**TASK TO CARRY OUT:** Reproduce each of the following entries word for word, without altering anything.

------ RECORDS TO USE

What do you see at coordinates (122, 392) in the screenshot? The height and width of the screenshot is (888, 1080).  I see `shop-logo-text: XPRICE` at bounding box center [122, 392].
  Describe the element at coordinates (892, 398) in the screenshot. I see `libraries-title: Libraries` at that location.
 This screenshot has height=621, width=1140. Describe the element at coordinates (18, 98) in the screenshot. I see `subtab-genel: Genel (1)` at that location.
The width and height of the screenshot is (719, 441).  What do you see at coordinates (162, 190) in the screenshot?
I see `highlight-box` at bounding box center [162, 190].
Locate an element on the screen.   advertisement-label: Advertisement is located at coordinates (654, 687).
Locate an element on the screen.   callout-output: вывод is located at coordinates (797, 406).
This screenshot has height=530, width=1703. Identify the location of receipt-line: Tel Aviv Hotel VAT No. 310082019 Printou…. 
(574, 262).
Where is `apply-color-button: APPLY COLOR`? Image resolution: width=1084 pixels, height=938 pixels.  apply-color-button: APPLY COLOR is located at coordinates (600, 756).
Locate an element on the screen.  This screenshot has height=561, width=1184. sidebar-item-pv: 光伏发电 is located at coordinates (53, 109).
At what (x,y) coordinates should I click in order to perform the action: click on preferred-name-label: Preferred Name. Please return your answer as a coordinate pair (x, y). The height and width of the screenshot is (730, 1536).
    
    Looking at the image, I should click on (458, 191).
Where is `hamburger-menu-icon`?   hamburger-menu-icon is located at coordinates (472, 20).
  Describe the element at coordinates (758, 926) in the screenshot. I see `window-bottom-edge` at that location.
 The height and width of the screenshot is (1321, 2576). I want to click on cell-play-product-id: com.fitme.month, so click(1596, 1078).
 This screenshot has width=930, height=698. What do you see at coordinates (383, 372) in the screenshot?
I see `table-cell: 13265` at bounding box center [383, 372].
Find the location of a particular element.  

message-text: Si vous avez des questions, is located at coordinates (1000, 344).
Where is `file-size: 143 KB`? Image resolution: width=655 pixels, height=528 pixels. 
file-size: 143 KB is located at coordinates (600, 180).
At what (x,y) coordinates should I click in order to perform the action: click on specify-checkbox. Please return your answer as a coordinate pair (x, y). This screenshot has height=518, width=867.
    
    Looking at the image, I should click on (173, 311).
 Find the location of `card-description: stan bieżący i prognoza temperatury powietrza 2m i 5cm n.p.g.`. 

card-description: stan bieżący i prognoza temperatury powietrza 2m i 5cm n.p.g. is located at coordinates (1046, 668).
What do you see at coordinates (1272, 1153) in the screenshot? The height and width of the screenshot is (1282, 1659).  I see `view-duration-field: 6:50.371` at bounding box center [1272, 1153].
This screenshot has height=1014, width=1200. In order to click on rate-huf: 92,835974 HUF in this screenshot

------------

**SOLUTION:**
What do you see at coordinates (122, 392) in the screenshot? The height and width of the screenshot is (888, 1080).  I see `shop-logo-text: XPRICE` at bounding box center [122, 392].
  Describe the element at coordinates (892, 398) in the screenshot. I see `libraries-title: Libraries` at that location.
 This screenshot has height=621, width=1140. Describe the element at coordinates (18, 98) in the screenshot. I see `subtab-genel: Genel (1)` at that location.
The width and height of the screenshot is (719, 441).  What do you see at coordinates (162, 190) in the screenshot?
I see `highlight-box` at bounding box center [162, 190].
Locate an element on the screen.   advertisement-label: Advertisement is located at coordinates (654, 687).
Locate an element on the screen.   callout-output: вывод is located at coordinates (797, 406).
This screenshot has height=530, width=1703. Identify the location of receipt-line: Tel Aviv Hotel VAT No. 310082019 Printou…. 
(574, 262).
Where is `apply-color-button: APPLY COLOR`? Image resolution: width=1084 pixels, height=938 pixels.  apply-color-button: APPLY COLOR is located at coordinates (600, 756).
Locate an element on the screen.  This screenshot has height=561, width=1184. sidebar-item-pv: 光伏发电 is located at coordinates (53, 109).
At what (x,y) coordinates should I click in order to perform the action: click on preferred-name-label: Preferred Name. Please return your answer as a coordinate pair (x, y). The height and width of the screenshot is (730, 1536).
    
    Looking at the image, I should click on (458, 191).
Where is `hamburger-menu-icon`?   hamburger-menu-icon is located at coordinates (472, 20).
  Describe the element at coordinates (758, 926) in the screenshot. I see `window-bottom-edge` at that location.
 The height and width of the screenshot is (1321, 2576). I want to click on cell-play-product-id: com.fitme.month, so click(1596, 1078).
 This screenshot has width=930, height=698. What do you see at coordinates (383, 372) in the screenshot?
I see `table-cell: 13265` at bounding box center [383, 372].
Find the location of a particular element.  

message-text: Si vous avez des questions, is located at coordinates (1000, 344).
Where is `file-size: 143 KB`? Image resolution: width=655 pixels, height=528 pixels. 
file-size: 143 KB is located at coordinates (600, 180).
At what (x,y) coordinates should I click in order to perform the action: click on specify-checkbox. Please return your answer as a coordinate pair (x, y). This screenshot has height=518, width=867.
    
    Looking at the image, I should click on (173, 311).
 Find the location of `card-description: stan bieżący i prognoza temperatury powietrza 2m i 5cm n.p.g.`. 

card-description: stan bieżący i prognoza temperatury powietrza 2m i 5cm n.p.g. is located at coordinates (1046, 668).
What do you see at coordinates (1272, 1153) in the screenshot? The height and width of the screenshot is (1282, 1659).  I see `view-duration-field: 6:50.371` at bounding box center [1272, 1153].
This screenshot has height=1014, width=1200. In order to click on rate-huf: 92,835974 HUF in this screenshot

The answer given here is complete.